• DIRECTION:
Arrange the data from its first line through the line containing "Screen dimensions: 998x670 point(793,19)" as a JSON list of strings, one string per line, with blank lines left out. Leave the pictures out of the list.
[START OF DATASET]
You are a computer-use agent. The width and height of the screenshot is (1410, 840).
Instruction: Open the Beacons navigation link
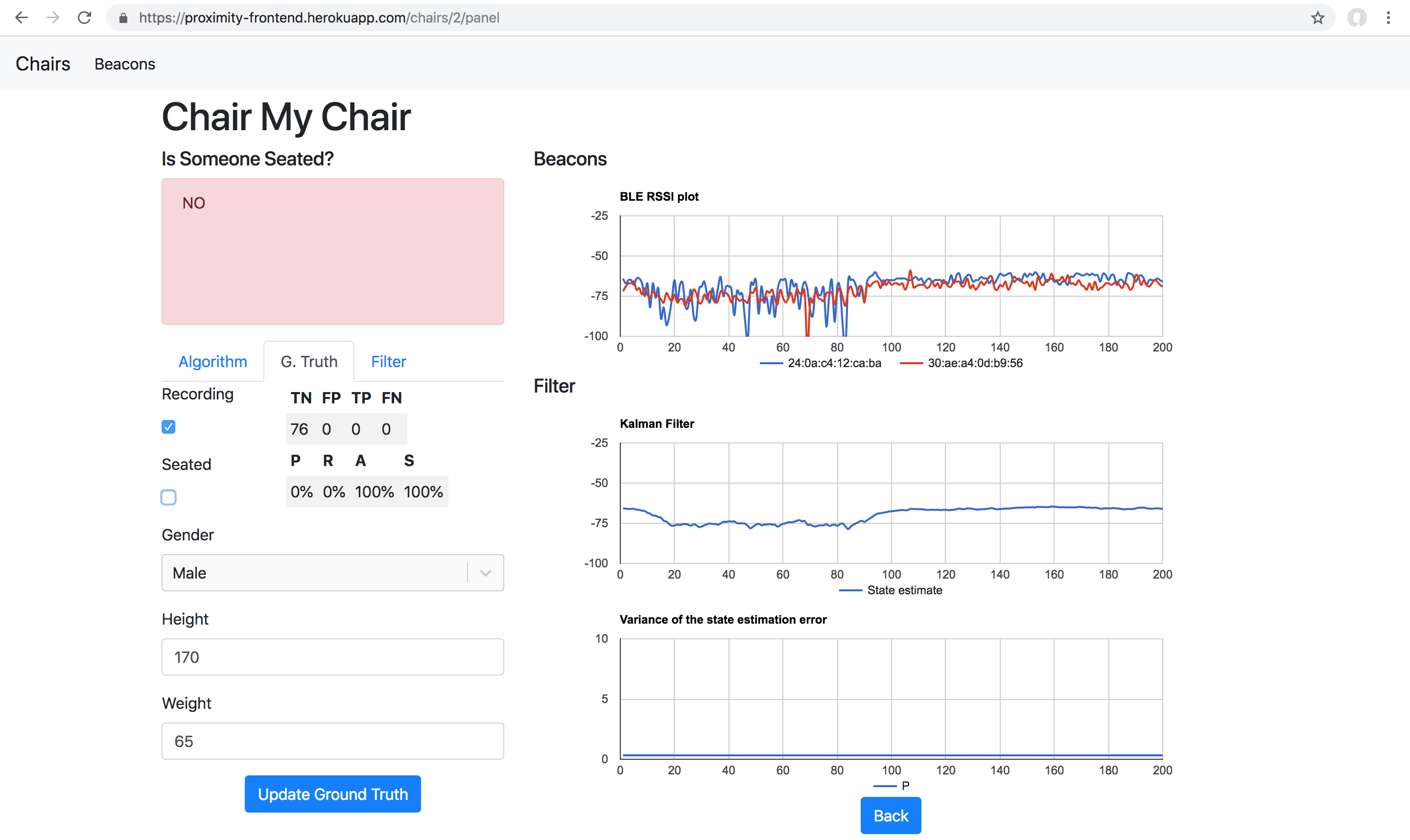click(124, 65)
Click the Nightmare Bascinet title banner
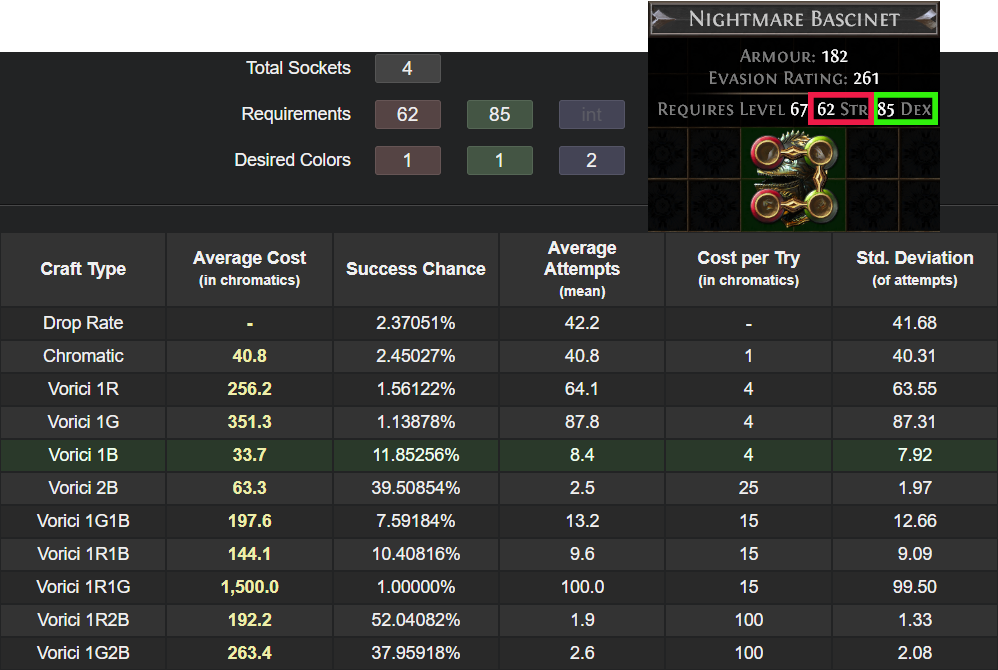Screen dimensions: 998x670 point(793,19)
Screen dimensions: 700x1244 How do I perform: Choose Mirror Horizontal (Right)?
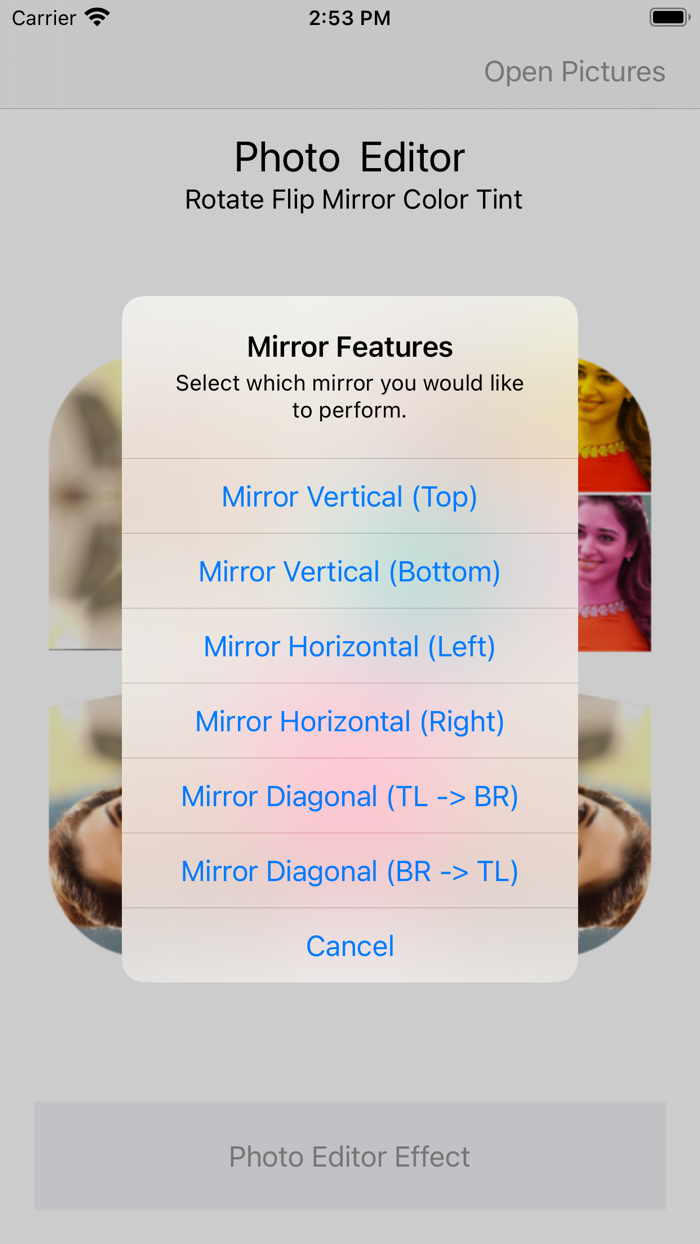[x=349, y=721]
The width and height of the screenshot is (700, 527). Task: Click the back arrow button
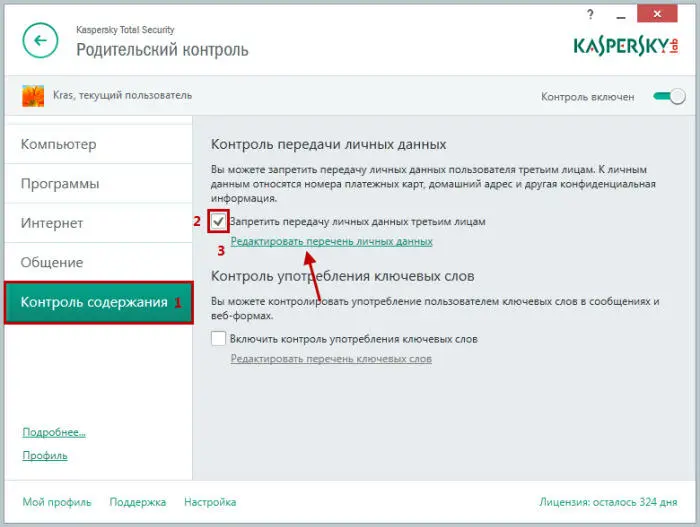(40, 41)
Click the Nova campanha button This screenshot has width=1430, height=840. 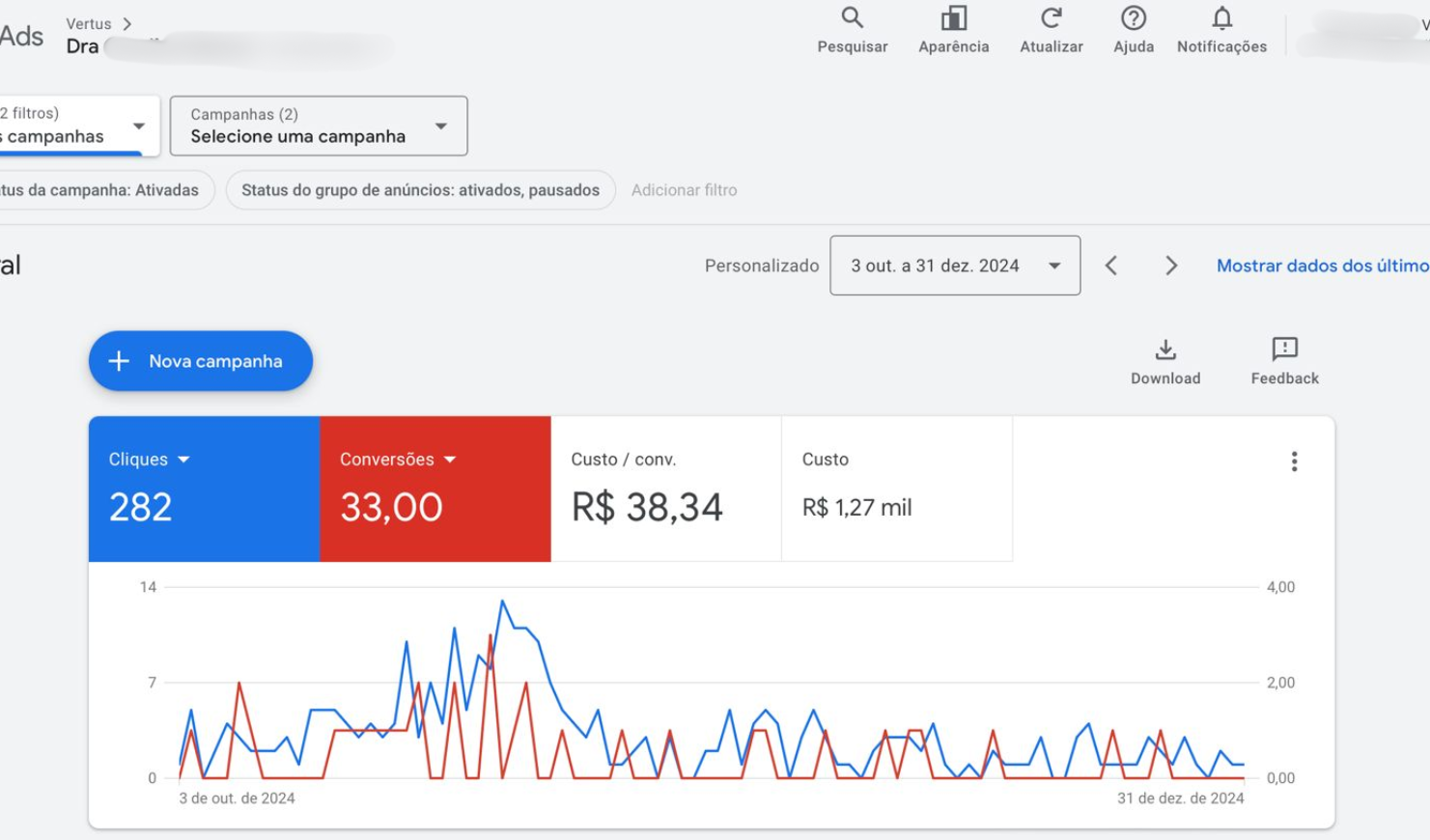coord(201,361)
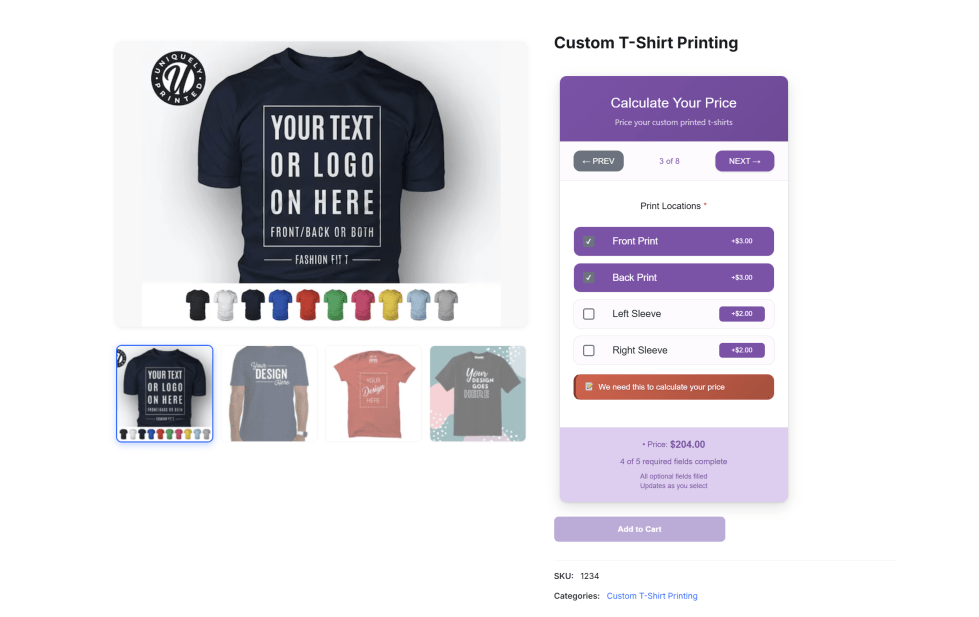This screenshot has height=617, width=979.
Task: Show the coral pink t-shirt thumbnail
Action: pyautogui.click(x=373, y=393)
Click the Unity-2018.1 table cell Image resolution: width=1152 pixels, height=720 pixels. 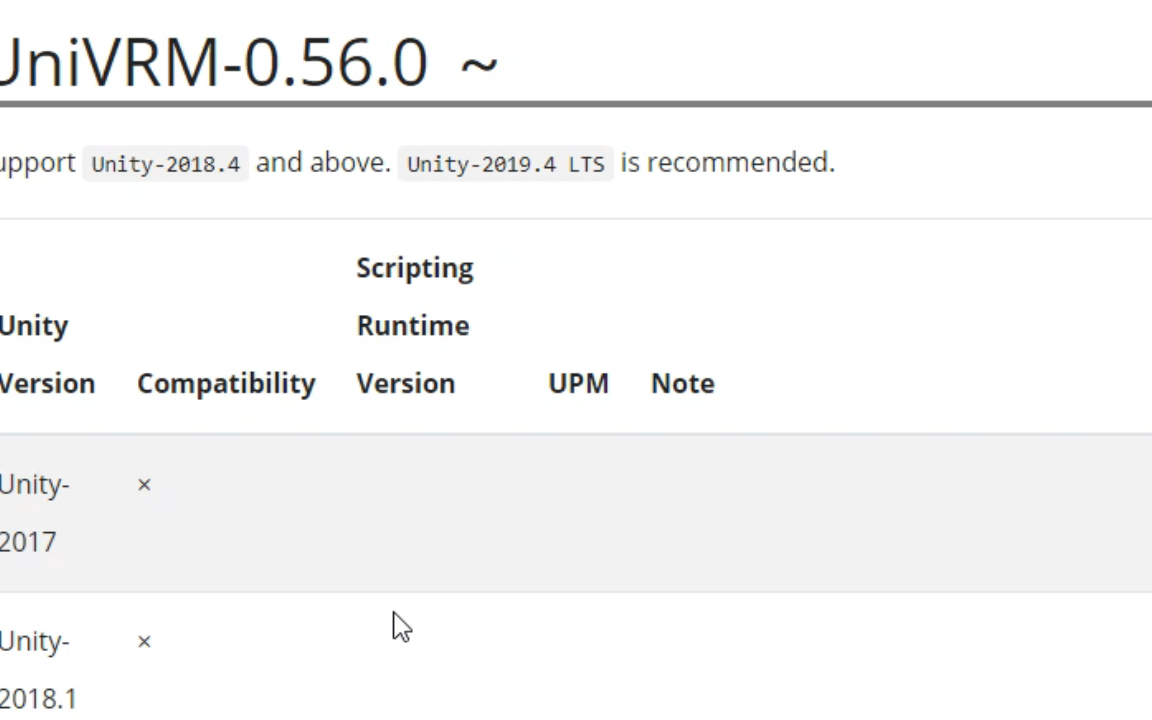(37, 669)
[END OF DATASET]
• CORRECT OUTPUT:
[
  "You are a computer-use agent. The width and height of the screenshot is (1410, 840).",
  "Instruction: Open the Beacons navigation link",
  "click(124, 65)",
  "Click the Nightmare Bascinet title banner",
  "Screen dimensions: 998x670 point(793,19)"
]